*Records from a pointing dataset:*
+===+

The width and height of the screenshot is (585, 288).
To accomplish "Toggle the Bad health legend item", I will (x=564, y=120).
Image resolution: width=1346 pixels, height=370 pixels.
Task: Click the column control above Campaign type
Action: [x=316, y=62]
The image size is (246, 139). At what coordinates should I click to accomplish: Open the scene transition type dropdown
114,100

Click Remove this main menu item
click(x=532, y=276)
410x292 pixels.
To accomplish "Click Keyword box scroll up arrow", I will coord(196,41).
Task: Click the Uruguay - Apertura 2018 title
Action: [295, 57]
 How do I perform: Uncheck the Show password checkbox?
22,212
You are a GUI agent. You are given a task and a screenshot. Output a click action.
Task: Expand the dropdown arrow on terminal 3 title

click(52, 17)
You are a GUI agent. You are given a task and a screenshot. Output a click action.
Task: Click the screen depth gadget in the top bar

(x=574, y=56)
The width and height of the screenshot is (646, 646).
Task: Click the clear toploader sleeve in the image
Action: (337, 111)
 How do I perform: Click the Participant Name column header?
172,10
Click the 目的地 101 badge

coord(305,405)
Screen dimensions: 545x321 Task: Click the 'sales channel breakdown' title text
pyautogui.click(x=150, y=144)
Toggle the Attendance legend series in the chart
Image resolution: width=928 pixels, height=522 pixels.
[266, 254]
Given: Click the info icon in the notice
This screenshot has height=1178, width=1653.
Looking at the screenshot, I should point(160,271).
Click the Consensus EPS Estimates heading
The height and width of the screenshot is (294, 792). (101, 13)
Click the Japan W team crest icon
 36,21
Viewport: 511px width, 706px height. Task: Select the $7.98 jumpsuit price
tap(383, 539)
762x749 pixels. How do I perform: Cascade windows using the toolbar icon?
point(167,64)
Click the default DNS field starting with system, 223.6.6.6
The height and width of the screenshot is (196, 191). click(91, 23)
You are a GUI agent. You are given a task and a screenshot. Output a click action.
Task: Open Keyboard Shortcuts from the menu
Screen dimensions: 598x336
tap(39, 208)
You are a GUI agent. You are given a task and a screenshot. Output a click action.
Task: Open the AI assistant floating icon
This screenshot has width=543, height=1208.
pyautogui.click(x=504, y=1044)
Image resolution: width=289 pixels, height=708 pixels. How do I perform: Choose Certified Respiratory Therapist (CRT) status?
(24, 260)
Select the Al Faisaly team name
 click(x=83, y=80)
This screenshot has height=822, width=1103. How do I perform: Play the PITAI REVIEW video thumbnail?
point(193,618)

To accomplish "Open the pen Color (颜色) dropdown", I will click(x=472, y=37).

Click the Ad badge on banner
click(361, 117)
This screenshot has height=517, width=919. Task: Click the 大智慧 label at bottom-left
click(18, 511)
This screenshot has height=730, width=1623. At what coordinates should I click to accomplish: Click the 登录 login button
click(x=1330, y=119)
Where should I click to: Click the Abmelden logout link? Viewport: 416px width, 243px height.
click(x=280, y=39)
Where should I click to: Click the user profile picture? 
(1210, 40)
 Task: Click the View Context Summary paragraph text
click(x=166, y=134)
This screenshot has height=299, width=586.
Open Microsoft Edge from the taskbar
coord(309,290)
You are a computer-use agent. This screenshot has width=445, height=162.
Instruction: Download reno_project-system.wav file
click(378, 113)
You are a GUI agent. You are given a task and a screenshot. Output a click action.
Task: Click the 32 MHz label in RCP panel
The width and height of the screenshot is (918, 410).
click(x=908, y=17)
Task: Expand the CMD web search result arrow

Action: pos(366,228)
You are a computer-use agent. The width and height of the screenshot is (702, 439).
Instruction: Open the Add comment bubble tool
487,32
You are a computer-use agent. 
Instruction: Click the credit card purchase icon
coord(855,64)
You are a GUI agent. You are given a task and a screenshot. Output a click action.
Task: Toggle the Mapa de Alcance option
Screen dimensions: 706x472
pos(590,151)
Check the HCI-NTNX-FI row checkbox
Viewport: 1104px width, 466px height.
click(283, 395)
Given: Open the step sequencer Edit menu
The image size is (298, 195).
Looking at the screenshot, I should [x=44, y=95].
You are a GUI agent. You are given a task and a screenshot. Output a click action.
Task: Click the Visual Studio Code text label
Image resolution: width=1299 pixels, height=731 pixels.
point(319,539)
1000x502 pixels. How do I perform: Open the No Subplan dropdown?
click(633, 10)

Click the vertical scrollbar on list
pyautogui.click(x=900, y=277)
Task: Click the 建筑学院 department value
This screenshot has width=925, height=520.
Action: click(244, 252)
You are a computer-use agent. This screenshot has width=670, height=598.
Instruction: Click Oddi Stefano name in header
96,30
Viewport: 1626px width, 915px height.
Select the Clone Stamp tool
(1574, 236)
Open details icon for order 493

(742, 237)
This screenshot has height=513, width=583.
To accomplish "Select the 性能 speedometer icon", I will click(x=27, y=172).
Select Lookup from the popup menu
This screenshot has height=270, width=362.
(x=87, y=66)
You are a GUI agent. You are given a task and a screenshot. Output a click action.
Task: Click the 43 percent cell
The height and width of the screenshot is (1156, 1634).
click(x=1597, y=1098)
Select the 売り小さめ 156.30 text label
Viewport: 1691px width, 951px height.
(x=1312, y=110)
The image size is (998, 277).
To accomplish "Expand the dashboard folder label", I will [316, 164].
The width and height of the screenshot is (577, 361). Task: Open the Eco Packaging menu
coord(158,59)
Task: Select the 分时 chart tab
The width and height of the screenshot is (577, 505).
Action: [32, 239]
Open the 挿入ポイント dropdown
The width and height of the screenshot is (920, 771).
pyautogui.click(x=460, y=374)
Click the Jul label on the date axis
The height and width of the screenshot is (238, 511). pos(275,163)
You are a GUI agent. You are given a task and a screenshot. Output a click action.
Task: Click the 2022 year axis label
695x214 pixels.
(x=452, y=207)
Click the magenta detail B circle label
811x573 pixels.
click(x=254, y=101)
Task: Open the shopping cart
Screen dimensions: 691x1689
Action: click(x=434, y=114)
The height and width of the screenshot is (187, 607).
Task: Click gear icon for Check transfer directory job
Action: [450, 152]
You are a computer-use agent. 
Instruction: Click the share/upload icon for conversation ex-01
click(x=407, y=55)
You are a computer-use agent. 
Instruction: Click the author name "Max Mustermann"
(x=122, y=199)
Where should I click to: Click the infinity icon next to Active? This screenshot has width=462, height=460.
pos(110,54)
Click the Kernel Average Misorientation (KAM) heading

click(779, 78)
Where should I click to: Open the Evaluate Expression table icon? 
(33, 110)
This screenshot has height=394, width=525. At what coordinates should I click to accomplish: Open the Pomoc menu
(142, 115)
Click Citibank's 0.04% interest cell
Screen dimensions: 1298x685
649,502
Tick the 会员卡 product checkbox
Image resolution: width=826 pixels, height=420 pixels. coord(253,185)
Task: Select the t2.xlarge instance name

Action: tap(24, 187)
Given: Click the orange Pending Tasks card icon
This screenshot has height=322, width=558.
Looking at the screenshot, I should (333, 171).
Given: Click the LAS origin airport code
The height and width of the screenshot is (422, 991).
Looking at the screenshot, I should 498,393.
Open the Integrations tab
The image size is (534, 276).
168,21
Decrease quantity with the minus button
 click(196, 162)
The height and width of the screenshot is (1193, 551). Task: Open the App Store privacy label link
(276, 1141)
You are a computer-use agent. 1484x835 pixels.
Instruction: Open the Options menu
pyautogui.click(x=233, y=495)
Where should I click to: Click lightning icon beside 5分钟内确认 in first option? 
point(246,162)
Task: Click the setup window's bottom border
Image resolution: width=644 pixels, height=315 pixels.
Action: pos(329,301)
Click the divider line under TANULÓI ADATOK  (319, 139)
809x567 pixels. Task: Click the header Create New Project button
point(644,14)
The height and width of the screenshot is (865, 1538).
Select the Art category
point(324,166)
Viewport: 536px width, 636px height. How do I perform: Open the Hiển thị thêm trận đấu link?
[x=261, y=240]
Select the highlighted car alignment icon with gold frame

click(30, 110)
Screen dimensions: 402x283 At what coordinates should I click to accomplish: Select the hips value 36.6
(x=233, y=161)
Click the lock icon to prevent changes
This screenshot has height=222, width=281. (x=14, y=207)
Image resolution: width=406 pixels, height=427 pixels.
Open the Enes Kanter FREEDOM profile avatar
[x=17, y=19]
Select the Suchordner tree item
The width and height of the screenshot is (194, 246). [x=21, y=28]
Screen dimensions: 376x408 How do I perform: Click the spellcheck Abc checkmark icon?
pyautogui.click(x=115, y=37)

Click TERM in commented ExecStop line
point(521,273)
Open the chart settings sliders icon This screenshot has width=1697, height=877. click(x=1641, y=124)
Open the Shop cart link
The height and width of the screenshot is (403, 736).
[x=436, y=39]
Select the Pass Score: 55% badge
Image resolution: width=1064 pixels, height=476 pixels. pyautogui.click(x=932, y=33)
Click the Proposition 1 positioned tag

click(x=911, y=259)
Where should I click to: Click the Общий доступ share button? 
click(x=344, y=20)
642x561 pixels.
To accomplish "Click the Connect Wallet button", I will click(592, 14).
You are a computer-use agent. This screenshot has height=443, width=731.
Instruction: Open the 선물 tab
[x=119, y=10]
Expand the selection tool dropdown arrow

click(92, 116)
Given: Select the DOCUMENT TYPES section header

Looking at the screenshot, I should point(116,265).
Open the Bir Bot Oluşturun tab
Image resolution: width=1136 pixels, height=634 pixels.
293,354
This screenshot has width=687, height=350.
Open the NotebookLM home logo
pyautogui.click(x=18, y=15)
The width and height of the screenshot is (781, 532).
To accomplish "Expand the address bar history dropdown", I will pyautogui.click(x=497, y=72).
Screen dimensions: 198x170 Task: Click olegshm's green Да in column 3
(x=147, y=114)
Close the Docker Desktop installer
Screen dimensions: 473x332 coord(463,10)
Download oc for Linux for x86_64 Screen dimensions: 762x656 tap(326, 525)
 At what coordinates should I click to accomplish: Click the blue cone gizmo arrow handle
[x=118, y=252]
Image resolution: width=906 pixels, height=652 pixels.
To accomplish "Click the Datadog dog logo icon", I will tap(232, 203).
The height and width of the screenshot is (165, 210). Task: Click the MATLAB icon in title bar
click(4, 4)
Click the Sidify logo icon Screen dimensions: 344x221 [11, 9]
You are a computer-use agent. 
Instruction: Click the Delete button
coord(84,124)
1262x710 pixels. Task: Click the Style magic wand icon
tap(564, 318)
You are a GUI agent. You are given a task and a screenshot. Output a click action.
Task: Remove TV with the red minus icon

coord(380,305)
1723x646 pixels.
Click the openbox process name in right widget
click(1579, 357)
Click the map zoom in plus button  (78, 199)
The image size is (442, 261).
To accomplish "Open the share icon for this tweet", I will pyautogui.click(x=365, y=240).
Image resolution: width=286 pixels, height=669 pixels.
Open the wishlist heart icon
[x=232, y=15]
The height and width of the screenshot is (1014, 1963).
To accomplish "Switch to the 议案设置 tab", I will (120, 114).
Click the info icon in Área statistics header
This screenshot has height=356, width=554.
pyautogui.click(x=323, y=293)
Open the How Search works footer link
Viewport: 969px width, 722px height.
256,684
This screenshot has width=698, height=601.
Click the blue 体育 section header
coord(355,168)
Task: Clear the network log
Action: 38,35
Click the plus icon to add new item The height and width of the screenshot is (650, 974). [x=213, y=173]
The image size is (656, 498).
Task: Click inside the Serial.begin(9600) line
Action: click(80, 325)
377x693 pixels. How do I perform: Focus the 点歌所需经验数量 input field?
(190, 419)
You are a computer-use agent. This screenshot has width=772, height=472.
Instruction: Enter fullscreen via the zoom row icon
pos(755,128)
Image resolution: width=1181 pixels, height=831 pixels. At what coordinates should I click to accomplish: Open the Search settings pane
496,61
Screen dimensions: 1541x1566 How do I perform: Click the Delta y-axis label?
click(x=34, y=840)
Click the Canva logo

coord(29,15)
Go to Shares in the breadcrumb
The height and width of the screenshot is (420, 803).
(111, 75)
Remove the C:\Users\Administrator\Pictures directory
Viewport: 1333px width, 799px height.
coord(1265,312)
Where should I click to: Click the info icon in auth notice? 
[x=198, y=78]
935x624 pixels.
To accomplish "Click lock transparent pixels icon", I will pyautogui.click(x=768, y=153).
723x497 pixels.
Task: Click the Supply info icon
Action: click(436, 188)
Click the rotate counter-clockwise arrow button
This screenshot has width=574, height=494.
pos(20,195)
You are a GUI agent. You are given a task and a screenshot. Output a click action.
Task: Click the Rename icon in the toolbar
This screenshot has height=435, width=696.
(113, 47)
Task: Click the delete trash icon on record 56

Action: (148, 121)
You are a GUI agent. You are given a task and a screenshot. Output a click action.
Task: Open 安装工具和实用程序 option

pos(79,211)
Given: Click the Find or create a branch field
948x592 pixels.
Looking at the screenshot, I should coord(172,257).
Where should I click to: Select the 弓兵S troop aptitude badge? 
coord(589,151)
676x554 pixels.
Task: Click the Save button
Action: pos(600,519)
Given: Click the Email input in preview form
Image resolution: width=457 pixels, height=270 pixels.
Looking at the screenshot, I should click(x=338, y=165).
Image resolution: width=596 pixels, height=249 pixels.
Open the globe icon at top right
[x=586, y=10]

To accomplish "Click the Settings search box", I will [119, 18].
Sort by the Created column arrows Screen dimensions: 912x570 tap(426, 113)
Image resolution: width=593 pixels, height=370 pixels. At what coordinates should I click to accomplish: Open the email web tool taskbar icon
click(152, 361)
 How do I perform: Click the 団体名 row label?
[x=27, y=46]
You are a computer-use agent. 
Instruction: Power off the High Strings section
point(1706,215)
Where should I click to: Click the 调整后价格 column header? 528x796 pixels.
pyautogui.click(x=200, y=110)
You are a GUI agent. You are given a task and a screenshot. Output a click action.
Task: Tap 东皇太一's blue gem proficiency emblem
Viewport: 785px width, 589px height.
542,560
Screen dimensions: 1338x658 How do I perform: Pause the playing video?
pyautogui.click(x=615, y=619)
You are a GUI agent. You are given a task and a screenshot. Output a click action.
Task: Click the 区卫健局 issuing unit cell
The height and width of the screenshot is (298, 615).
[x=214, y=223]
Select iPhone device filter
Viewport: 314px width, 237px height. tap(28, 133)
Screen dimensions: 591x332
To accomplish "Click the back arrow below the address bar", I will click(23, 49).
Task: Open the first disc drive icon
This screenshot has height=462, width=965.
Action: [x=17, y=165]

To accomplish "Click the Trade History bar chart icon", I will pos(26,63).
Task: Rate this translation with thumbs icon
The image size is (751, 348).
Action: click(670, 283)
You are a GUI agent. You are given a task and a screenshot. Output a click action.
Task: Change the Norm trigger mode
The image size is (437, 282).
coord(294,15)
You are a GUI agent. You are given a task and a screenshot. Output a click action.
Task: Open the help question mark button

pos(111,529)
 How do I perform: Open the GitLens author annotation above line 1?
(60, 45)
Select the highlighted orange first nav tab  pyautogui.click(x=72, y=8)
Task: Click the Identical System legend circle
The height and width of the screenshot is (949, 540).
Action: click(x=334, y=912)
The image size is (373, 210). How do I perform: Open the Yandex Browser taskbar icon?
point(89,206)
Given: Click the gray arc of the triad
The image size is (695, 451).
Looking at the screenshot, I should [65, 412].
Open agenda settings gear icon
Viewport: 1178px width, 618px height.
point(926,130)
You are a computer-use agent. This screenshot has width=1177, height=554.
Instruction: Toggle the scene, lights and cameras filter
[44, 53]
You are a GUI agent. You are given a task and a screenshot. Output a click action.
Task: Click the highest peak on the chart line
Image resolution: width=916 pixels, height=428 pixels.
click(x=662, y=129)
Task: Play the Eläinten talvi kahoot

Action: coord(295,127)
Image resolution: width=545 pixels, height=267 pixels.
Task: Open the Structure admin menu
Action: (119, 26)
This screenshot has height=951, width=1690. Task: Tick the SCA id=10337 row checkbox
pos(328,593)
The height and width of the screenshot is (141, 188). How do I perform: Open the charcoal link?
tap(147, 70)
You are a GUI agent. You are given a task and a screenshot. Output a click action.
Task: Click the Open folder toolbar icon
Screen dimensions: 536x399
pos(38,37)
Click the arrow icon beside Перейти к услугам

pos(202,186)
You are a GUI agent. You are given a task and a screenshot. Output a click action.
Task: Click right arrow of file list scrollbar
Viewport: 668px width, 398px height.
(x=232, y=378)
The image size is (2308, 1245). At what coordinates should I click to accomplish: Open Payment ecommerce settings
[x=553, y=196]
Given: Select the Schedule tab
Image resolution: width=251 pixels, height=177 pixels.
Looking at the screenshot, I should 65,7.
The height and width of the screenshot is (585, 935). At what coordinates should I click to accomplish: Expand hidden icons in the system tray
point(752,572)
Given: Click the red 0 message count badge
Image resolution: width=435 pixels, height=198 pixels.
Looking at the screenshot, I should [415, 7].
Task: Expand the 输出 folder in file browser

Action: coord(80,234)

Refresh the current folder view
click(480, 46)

+===+

*DIRECTIONS:*
Copy out the entries above word for word, starting with the line that contains "Click the rotate" and going on through the line that contains "point(1706,215)".

*TASK SOLUTION:*
Click the rotate counter-clockwise arrow button
This screenshot has width=574, height=494.
pos(20,195)
You are a GUI agent. You are given a task and a screenshot. Output a click action.
Task: Click the Rename icon in the toolbar
This screenshot has height=435, width=696.
(113, 47)
Task: Click the delete trash icon on record 56

Action: (148, 121)
You are a GUI agent. You are given a task and a screenshot. Output a click action.
Task: Open 安装工具和实用程序 option

pos(79,211)
Given: Click the Find or create a branch field
948x592 pixels.
Looking at the screenshot, I should coord(172,257).
Where should I click to: Select the 弓兵S troop aptitude badge? 
coord(589,151)
676x554 pixels.
Task: Click the Save button
Action: pos(600,519)
Given: Click the Email input in preview form
Image resolution: width=457 pixels, height=270 pixels.
Looking at the screenshot, I should click(x=338, y=165).
Image resolution: width=596 pixels, height=249 pixels.
Open the globe icon at top right
[x=586, y=10]

To accomplish "Click the Settings search box", I will [119, 18].
Sort by the Created column arrows Screen dimensions: 912x570 tap(426, 113)
Image resolution: width=593 pixels, height=370 pixels. At what coordinates should I click to accomplish: Open the email web tool taskbar icon
click(152, 361)
 How do I perform: Click the 団体名 row label?
[x=27, y=46]
You are a computer-use agent. 
Instruction: Power off the High Strings section
point(1706,215)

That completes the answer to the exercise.